Artigo escrito por Arnaldo DeSouteiro em 13 de Fevereiro de 2001 e publicado originalmente no jornal "Tribuna da Imprensa"
Diferentes bailes de outros carnavais
Arnaldo DeSouteiro
Quem não suporta desfile de escola de samba, concurso de fantasia nem transmissão do Vermelho e Preto, sempre começa a pensar em como fugir de todo esse suplício do período momesco. A melhor opção é sempre viajar. Mas também pode-se pensar numa viagem interna, numa reclusão, que não precisa ser chata e sem graça. Com imaginação e bons discos, se possível com boa companhia, é possível armar um outro tipo de baile e um outro tipo de carnaval. Como munição sonora, alguns dos CDs desta nova safra de lançamentos, recheados de bossa, funk, fusion, balanços latinos e...jazz!
Figurinha cult
Venerado na cena acid-jazz européia, ilustre desconhecido no Brasil, o vibrafonista Dave Pike, às vésperas de completar 63 anos, atravessa uma das melhores fases de sua carreira. Além de constantes turnês (lotou recentemente o clube Jazz Café, em Londres, com um show eletrizante) e novos discos, tem antigos trabalhos reeditados em CD. Agora mesmo o selo Prestige vem de lançar, reunidos integralmente em um único CD batizado de “Carnavals” (78m06s), dois álbuns originalmente gravados em 1962 para a hoje extinta gravadora New Jazz.

■ Exercício proposto 1
Transcreva do texto sobre discos para o carnaval o trecho que vai de "Artigo escrito por" até "balanços latinos e...jazz!".
O texto e as entradas não têm nenhuma relação entre si.

Registros brutos
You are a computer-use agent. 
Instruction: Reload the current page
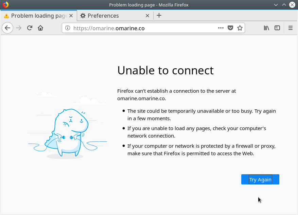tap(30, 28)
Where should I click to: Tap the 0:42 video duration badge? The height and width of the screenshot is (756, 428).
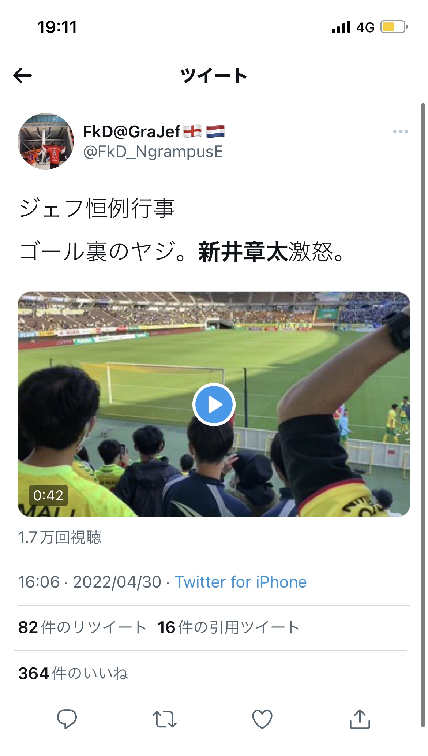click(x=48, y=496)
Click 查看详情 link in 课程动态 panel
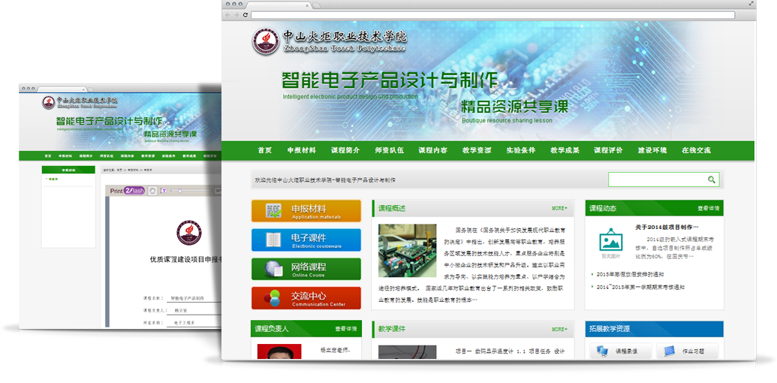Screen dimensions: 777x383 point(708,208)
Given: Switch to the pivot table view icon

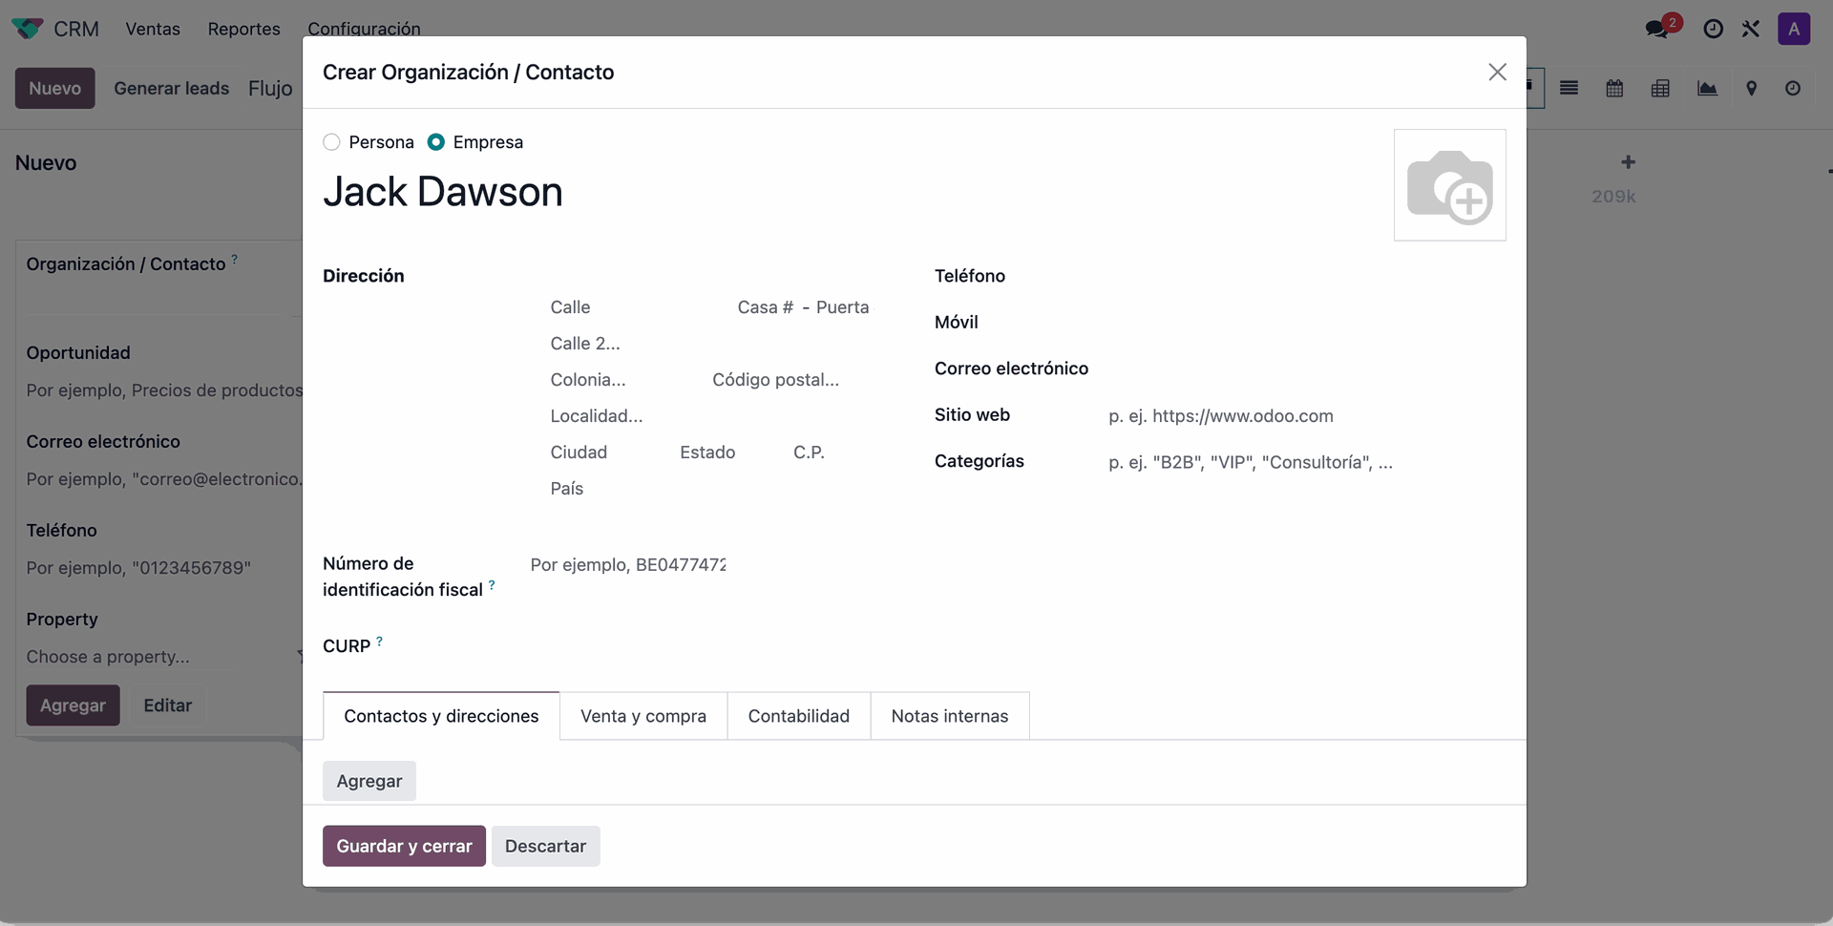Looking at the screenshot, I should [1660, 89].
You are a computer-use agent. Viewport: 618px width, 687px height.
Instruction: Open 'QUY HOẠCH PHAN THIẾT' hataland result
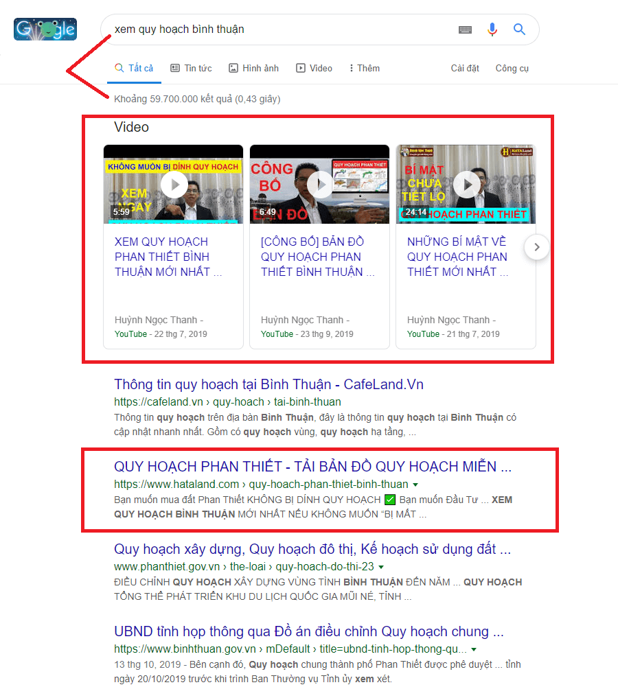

■ Exercício proposto 2
Extraia das entradas as linhas que vão da que contém "Where should I" até o fim das entradas, incluindo as duas pontas. Deixe as imagens de fora da resposta.

■ Resposta completa 1
Artigo escrito por Arnaldo DeSouteiro em 13 de Fevereiro de 2001 e publicado originalmente no jornal "Tribuna da Imprensa"
Diferentes bailes de outros carnavais
Arnaldo DeSouteiro
Quem não suporta desfile de escola de samba, concurso de fantasia nem transmissão do Vermelho e Preto, sempre começa a pensar em como fugir de todo esse suplício do período momesco. A melhor opção é sempre viajar. Mas também pode-se pensar numa viagem interna, numa reclusão, que não precisa ser chata e sem graça. Com imaginação e bons discos, se possível com boa companhia, é possível armar um outro tipo de baile e um outro tipo de carnaval. Como munição sonora, alguns dos CDs desta nova safra de lançamentos, recheados de bossa, funk, fusion, balanços latinos e...jazz!

■ Resposta completa 2
Where should I click to: Tap the 0:42 video duration badge? The height and width of the screenshot is (756, 428).
click(x=48, y=496)
Click 查看详情 link in 课程动态 panel
Screen dimensions: 777x383 point(708,208)
Given: Switch to the pivot table view icon

Looking at the screenshot, I should [1660, 89].
You are a computer-use agent. Viewport: 618px width, 687px height.
Instruction: Open 'QUY HOẠCH PHAN THIẾT' hataland result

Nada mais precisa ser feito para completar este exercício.